» **Excerpt to read**
Exercise is good for the brain as well as the body
Professor Peter Hassmen of the School of Health and Human Sciences at Southern Cross University's Coffs Harbour campus joins our Kick the Kilos campaign to talk about the mental benefits of regular exercise.
REGULAR physical activity - even brisk walking for 20 to 30 minutes a day - will work wounders for your mental health.
Exercisers frequently report a reduction of stress and symptoms of anxiety and depression; improved sleep, concentration, memory, and general mental wellbeing are also common research findings.
If we consider that 25-50% of the Australian population at some point in life will suffer from mental ill-health, it is likely that you or someone you know will be among them.
Exercise is a cost-effective and safe activity that will not only kick the kilos, it will also kick-start your brain. Because apart from mental wellbeing, exercise is beneficial for problem solving and creativity - instead of getting that coffee or chocolate when you need a boost, go for a walk alone or with a friend, hop on a bicycle or hit the gym. Give that brain of yours some oxygen.
Your brain will thank you by making you think more clearly, by increasing the size of the memory centre (hippocampus), and by releasing neurotransmitters such as dopamine and serotonin that are linked to your mood.

» **Extracted data**
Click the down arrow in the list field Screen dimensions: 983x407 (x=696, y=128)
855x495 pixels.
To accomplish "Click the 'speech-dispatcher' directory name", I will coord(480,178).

--

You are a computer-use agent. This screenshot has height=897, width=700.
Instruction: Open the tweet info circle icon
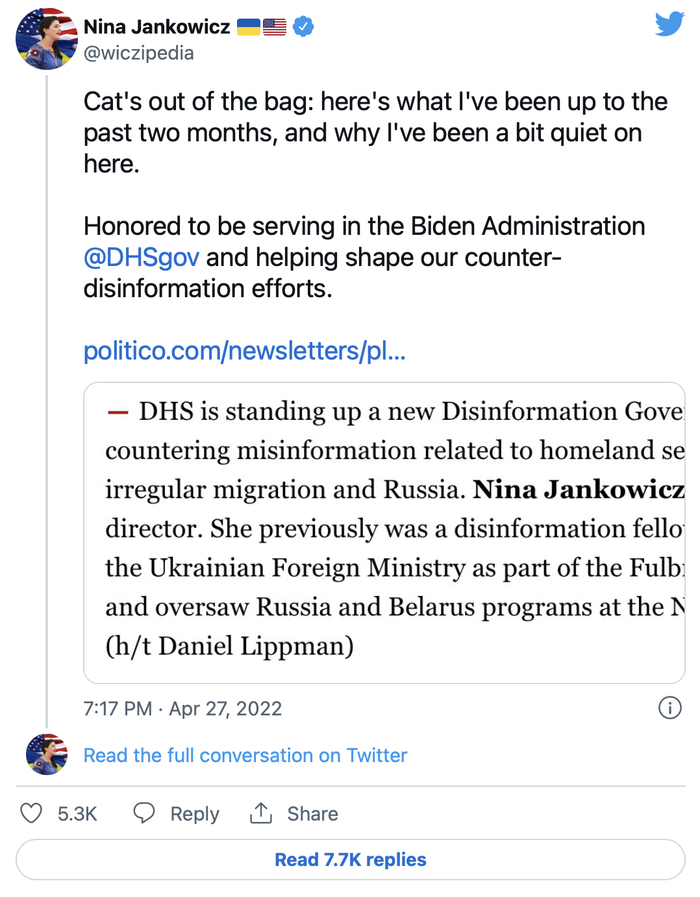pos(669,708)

» **Assignment 1**
In the article on exercise and the brain, list every item the paragraph beginning "Exercisers frequently report" describes as improved.
» **Assignment 2**
For each statement, answer yes or no according to the article on exercise and the brain, and quote the words that decide it.
(a) Brisk walking for 20 to 30 minutes a day counts as regular physical activity.
(b) Exercise reduces the size of the hippocampus.
(c) Between a quarter and a half of the Australian population will suffer mental ill-health at some point in life.
» **Assignment 3**
Rewrite the paragraph of the article on exercise and the brain that begins "Exercise is a cost-effective" as a short list, keeping its main facts.
The records above are separate material and have no connection to the article on exercise and the brain.

» **Task response 1**
- Sleep
- Concentration
- Memory
- General mental wellbeing

» **Task response 2**
(a) Yes: "even brisk walking for 20 to 30 minutes a day"
(b) No: "by increasing the size of the memory centre (hippocampus)"
(c) Yes: "25-50% of the Australian population at some point in life will suffer from mental ill-health"

» **Task response 3**
- Exercise is cost-effective and safe.
- It helps with weight loss and also stimulates the brain.
- Besides mental wellbeing, it benefits problem solving and creativity.
- When a boost is needed, walk alone or with a friend, ride a bicycle, or go to the gym instead of having coffee or chocolate.
- This gives the brain oxygen.